My primary role was to help the team improve the AI responses. It gave generic, repetitive suggestions to the user.
Discovery
The first thing we did was to define the desired end state.
- The team wanted an AI system that could provide the user with useful suggestions.
- The underlying reason was to help the user address a problem, improve a habit or accomplish a goal
In this discovery, we identified two key areas to address.
- A single request to the AI system to handle this wasn’t going to work
- Replace the chat interface with a more guided UI
Luckily, solving the first area naturally addressed the second. Instead of a chat interface, the Bolt team used dedicated cards for each category.
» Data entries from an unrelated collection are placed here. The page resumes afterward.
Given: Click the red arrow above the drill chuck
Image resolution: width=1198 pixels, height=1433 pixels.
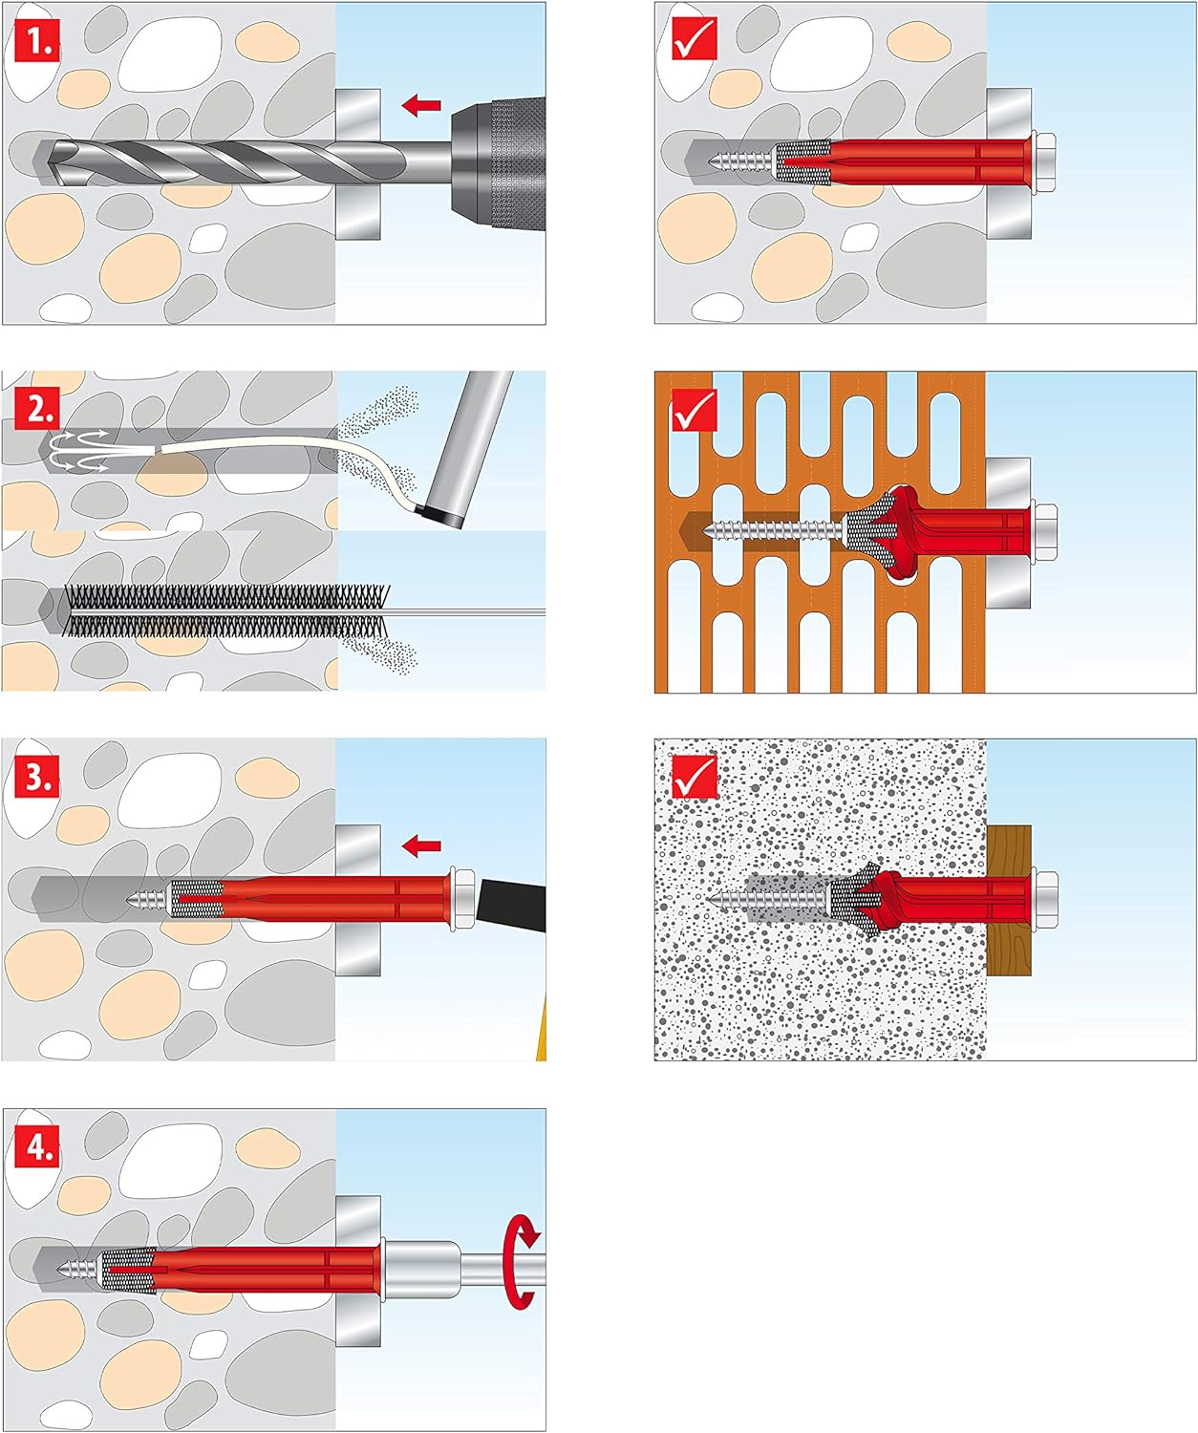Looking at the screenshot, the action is (421, 105).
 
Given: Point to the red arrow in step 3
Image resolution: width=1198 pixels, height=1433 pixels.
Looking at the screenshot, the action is (421, 845).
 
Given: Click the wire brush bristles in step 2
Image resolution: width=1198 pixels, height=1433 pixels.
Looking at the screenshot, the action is (226, 610).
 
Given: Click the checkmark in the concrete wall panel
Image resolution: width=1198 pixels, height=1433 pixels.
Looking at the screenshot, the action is (695, 37).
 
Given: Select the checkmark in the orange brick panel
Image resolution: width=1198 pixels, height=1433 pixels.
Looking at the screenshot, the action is (695, 410).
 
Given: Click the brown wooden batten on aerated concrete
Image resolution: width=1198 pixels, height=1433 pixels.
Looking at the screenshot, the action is (1009, 900).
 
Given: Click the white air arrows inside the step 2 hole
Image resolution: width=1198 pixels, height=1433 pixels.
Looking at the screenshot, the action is (79, 450).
(You may be thinking this isn’t “data” work, but stay with me 🙂
Decomposing the Request
The Bolt team wanted user suggestions to fit into four categories; social, physical, work, emotion; so we approached each category separately.
This meant writing more focused prompts, narrow set of user context included, and setting up a clear evaluation framework to measure response quality. Note: Optimizing user context process was out of scope
The evaluation framework was used in two ways
- Ongoing evaluation of performance
- Ability to compare previous evals vs. a new models or inputs (e.g a new “better” LLM is available)
Framework Example: Physical
We decided on three metrics outcomes to measure.
Wanted Response | Measurement | Average Last 7 Days | Coverage % |
Related to physical wellbeing | Is related to physical wellbeing | 95% (100% is goal) | 100% |
Not repetitive from previous | Was activity was suggested in the last 3 days? Yes / No (0, 1) | 20% (0% is goal) | 100% |
“Vibe Check” | team answered No or Yes (0, 1) | 50% (100% is goal) | 20% |
We used a few natural language processing techniques to automate the first two measurements. The “vibe check” was manually reviewed (which is a good thing).
The Outcome
I was able to apply my expertise to guide the Bolt team while developing the evaluation framework (using AI and standard analysis). Now the team is able to
- Understand how their product is working
- Confidently tweak model inputs or swap out models
- Prioritize which areas of their product need attention
A good side effect is the team has a lot of new ideas for improving their product going forward.